-- Recorded information --

:::

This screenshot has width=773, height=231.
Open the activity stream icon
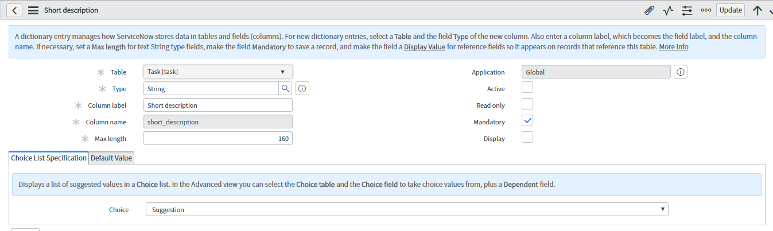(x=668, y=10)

:::

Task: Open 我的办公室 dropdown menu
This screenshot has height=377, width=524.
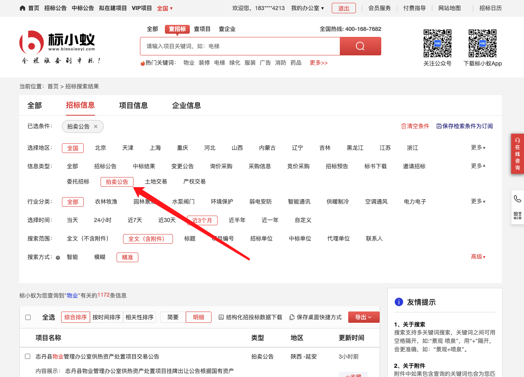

:::

-- Directions --
Scan the material above for the string "screenshot" and report each line where you find it.

-- Problem solution --
This screenshot has width=773, height=231.
This screenshot has height=377, width=524.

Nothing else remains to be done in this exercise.